After a very volatile first quarter for the global equity markets, there has been a noticeable change in sentiment over the last three months. The sharp drop from February 20th through March 23rd—one of the fastest declines in market history—was followed by an equally impressive rebound from March 24th through April 17th. Since then, things have settled down, and stocks have moved gradually higher. The economic news has continued to be poor, but it is improving. The unemployment rate had increased to 14% but is now back down around 11%, as many workers who had recently filed unemployment benefits have been re-hired.
With many businesses shut down during April and May and then gradually re-opening in June, the second quarter Gross Domestic Product (GDP) will likely be down significantly more than 25% on an annualized basis.
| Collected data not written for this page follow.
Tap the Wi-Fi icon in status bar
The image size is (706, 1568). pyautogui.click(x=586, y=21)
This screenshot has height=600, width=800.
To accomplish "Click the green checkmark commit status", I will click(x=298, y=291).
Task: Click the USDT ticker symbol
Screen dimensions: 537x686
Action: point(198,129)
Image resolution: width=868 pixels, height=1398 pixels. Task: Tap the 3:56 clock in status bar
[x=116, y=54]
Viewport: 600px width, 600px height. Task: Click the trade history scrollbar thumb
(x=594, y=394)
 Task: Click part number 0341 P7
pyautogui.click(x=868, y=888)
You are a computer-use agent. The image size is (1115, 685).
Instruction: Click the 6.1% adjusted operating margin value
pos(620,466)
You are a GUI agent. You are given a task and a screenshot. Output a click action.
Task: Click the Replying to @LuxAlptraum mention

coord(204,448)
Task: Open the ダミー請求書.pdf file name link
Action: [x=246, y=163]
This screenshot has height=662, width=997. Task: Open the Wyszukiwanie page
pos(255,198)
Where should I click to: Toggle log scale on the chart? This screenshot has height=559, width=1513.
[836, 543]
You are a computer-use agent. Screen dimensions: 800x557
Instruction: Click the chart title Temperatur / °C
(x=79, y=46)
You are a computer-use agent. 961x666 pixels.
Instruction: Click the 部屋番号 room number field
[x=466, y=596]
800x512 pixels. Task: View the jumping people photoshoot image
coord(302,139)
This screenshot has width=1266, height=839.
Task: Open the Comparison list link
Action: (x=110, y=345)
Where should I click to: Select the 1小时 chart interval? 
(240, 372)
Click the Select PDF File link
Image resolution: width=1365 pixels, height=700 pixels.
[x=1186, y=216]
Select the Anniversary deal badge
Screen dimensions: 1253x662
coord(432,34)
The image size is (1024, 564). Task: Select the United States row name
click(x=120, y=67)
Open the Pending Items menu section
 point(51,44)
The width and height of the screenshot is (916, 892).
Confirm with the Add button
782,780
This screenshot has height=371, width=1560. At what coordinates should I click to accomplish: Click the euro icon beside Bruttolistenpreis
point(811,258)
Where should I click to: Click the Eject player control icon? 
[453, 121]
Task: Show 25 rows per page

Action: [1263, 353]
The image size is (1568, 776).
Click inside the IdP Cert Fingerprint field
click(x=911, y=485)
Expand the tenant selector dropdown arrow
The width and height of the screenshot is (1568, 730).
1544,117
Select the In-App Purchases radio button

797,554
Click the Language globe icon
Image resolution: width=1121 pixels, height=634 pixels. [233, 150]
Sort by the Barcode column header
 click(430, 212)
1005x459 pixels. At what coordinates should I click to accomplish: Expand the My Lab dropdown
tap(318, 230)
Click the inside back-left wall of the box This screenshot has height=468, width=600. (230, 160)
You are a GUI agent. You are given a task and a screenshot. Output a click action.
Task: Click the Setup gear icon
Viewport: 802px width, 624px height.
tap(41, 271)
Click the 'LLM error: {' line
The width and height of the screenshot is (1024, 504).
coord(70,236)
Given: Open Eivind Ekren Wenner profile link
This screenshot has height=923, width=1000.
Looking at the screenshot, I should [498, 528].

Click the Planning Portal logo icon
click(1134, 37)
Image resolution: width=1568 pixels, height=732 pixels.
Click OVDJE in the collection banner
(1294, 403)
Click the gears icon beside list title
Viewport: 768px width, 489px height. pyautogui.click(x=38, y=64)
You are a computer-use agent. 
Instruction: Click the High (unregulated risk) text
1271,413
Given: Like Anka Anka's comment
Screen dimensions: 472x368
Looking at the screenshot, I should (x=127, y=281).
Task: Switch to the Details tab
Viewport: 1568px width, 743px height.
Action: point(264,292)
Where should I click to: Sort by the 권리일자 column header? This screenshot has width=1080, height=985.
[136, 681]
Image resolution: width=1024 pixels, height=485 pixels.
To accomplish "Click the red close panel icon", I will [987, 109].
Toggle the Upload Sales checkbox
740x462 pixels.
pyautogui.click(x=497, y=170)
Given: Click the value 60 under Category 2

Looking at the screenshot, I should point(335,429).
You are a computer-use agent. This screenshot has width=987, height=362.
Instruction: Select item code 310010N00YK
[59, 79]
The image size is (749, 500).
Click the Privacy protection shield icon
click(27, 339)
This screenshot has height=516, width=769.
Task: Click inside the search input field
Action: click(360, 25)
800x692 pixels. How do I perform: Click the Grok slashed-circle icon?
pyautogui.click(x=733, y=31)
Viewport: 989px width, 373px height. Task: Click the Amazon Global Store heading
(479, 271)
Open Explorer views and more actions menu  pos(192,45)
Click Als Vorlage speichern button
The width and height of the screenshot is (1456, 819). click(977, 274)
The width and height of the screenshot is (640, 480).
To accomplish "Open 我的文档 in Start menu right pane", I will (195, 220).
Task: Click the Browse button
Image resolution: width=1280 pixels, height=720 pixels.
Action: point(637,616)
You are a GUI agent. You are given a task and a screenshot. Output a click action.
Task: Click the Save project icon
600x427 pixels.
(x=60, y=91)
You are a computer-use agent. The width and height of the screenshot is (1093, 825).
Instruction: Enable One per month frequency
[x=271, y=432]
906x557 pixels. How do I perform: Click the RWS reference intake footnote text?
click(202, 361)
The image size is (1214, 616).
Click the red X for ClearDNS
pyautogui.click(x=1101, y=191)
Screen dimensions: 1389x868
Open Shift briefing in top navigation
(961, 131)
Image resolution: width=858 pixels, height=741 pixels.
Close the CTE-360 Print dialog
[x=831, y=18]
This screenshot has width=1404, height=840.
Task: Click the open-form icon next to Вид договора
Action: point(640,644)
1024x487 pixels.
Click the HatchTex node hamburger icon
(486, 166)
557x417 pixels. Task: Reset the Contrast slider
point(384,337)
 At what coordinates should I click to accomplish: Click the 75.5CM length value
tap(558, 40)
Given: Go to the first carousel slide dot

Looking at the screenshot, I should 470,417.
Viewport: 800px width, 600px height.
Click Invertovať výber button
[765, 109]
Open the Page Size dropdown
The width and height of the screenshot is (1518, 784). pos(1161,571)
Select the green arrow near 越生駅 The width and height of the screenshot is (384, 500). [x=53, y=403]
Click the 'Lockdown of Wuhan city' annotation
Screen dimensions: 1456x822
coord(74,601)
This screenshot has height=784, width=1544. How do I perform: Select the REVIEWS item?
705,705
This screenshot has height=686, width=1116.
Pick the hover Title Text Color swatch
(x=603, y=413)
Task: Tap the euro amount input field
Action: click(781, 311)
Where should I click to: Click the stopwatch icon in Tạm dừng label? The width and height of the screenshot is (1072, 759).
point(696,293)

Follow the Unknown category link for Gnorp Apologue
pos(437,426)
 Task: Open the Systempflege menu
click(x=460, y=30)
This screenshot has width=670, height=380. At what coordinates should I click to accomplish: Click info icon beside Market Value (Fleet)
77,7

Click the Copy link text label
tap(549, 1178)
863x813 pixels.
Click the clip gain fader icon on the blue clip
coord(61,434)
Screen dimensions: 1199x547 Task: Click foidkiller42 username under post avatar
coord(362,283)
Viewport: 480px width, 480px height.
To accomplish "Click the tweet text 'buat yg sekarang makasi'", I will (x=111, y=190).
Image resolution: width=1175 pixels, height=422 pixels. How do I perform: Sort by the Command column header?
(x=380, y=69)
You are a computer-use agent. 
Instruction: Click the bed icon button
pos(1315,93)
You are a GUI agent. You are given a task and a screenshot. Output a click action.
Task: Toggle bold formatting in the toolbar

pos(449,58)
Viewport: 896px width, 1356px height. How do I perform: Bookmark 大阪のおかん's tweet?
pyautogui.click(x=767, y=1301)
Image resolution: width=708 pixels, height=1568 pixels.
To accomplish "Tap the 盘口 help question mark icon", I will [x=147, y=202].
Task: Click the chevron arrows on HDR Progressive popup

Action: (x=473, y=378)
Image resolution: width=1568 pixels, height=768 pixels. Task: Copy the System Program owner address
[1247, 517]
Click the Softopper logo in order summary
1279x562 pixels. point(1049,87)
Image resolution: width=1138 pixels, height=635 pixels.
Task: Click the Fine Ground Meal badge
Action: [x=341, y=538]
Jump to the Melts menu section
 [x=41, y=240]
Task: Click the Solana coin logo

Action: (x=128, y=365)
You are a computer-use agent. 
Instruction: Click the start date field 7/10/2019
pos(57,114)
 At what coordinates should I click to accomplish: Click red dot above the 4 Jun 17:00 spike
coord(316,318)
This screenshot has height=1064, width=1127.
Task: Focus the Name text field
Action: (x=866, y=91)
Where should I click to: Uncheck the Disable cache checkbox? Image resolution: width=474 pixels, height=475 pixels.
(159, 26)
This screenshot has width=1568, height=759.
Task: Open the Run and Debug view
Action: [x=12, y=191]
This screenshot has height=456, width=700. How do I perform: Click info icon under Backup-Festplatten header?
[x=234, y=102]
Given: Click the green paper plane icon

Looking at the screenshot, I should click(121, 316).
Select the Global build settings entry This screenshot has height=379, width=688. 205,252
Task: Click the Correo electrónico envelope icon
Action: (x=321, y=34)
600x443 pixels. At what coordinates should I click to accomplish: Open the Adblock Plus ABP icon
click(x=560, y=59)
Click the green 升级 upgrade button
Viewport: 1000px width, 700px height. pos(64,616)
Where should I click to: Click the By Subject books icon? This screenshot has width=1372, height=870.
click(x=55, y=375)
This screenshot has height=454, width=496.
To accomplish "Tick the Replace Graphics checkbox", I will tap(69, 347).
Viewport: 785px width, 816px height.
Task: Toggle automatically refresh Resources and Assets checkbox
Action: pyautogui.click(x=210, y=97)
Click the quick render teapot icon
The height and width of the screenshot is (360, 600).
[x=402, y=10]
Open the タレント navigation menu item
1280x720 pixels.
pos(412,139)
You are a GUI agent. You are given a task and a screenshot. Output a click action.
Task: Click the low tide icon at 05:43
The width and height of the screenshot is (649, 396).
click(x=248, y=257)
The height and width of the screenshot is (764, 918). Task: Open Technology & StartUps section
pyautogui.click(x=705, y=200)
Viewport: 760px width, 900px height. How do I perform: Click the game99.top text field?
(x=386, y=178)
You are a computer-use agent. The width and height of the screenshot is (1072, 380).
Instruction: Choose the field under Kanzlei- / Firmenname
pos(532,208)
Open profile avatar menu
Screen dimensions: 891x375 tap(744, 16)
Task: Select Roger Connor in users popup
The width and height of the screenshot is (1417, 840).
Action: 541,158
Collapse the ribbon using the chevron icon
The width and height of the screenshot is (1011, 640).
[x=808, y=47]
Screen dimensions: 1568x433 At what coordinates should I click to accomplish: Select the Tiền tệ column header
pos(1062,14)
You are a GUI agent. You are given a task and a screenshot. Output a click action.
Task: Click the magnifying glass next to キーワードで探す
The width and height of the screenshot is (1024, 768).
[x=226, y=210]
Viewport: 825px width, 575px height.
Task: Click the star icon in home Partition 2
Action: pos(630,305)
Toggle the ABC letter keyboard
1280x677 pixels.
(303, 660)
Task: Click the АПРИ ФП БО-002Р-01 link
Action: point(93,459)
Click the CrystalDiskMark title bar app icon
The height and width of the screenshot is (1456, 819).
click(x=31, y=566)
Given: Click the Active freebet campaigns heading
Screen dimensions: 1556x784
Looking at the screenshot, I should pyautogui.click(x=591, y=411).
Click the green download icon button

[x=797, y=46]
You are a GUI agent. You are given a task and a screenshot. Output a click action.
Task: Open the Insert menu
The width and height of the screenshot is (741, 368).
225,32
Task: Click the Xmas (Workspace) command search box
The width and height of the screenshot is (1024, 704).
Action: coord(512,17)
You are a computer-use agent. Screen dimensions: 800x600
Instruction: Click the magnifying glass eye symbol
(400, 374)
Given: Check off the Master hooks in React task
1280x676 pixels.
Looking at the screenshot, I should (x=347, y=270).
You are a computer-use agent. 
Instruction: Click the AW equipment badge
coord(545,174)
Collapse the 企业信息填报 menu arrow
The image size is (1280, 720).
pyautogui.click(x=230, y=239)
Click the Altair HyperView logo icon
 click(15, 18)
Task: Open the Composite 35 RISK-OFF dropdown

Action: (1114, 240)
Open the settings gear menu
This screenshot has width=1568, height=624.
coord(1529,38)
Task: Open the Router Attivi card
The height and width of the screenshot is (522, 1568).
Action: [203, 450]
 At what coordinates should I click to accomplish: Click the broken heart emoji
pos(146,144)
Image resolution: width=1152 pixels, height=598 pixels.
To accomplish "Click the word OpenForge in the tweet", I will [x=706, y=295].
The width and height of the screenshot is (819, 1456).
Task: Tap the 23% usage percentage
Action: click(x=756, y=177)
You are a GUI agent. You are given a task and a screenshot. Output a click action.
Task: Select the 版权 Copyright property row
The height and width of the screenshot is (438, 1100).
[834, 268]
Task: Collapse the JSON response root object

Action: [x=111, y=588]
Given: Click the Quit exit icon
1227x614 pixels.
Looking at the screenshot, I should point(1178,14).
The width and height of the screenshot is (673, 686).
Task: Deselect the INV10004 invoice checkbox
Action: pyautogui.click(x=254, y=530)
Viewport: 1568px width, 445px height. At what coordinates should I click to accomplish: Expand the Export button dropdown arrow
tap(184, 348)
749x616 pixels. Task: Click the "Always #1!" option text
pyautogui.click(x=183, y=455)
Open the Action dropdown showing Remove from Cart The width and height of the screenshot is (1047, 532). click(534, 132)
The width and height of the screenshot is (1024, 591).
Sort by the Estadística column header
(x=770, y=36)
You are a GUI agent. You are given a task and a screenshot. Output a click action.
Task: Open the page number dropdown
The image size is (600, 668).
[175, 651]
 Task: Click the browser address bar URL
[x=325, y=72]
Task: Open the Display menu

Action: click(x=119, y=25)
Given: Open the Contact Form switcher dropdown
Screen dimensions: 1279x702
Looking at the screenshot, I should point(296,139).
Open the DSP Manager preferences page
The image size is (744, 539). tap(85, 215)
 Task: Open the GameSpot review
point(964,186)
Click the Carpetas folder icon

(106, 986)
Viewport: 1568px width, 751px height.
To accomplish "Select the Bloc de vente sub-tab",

While this number will create extremely negative headlines, it will not be a surprise for the markets, as it has been widely discussed and has already been factored into stock prices.
The U.S. Government Still Has Its Work Cut Out For It…
As we have mentioned in past market and economic updates, there are three factors that are impactful: policy response, virus concerns and economic recovery. The policy response has been strong but must continue for the foreseeable future. While the actions of the Federal Reserve (lowering interest rates and providing liquidity for the capital markets) and Congress (passing the CARES Act) have been bold, there is more work to do, and it is likely we’ll see another stimulus package in the next month or two. It is also well known that the President wants to implement an infrastructure program. Not only is our infrastructure in need of improvement, but this allocation would also put many people back to work at a time when unemployment is high and interest rates to borrow are extremely low. Of course, this additional government spending would add to the already astronomical budget deficit for this year.
The Current State of COVID-19
As we all know, the COVID-19 pandemic has been relentless. The desperate search for a vaccine to prevent contraction, as well as therapeutics to better manage the symptoms of those who are sick, has put the spotlight on some of the best medical research companies in several countries. While the healthcare community is optimistic we will have better tools to deal with this virus within the next 12 months, currently in the U.S., new cases are spiking in “hot spot” states. Additionally, while the daily death count has gone down significantly, there are still worries about hospitals’ capacity to deal with the recent spike in new cases. There is also some fear of a second wave of the virus in the Fall. This pandemic is, therefore, not going away yet.
Some Positive Economic Indicators Provide Hope
While the pandemic is still among us, there are some economic indicators providing a little optimism. First, an appropriate analogy to how the economy has fared the past several months might be that it took an elevator to the ground floor while the country was shut down March–May, and now it’s taking the stairs to get back to where it was pre-COVID. In other words, it will take some time, and there will be setbacks, but also reasons for hope.
Most economists believe the recession began in February and ended in May, making it one of the sharpest economic downturns in the shortest amount of time. The good news is we expect a bounce-back in economic data during the third quarter, which just began on July 1st. The wheels were set in motion in late May and into June, as weekly statistics on things like airline travel, hotel occupancy, gasoline purchases and credit card charges began to show meaningful improvement, albeit from very low levels. Employment data, while somewhat mixed, is also indicating the worst may be behind us. Consumer spending appears to be picking up, as well as manufacturing activity and general sentiment.
Second Quarter Market Performance
In terms of market performance, the second quarter results were very impressive across the board. U.S. large company stocks (S&P 500) and mid-cap stocks (Russell Mid Cap) appreciated by 20.5% and 24.6%, respectively, while the Russell 2000 Small Cap index was the top performer at +25.4%. International stocks in the developed markets of Europe and Japan (MSCI EAFE index) also shined, returning 14.9%, but not quite keeping up with the 18.1% gain in the MSCI Emerging Markets benchmark. The bond market turned in a respectable 2.9% return, based on the Barclay’s Aggregate index.
Continue to Focus on Your Long-Term Financial Goals
Looking forward, the second half of the year is sure to keep investors on the edge of their seats. The market will rally on good news related to vaccine progress and will decline if cases and/or deaths move significantly higher. Improvement or disappointment in the economic recovery will also cause volatility. Add US–China friction and the build-up to the November elections, and it’s unlikely the next six months will be boring. In closing, we want to reinforce that short-term market volatility can be unnerving but has little impact on long-term financial goals. In the last 20 years, we’ve been through the September 11th attack and the worst financial crisis since the Great Depression, and yet we’ve gotten through those downturns and have been stronger on the other side. When we look back in five years, the same should be true for 2020: a year we will never forget.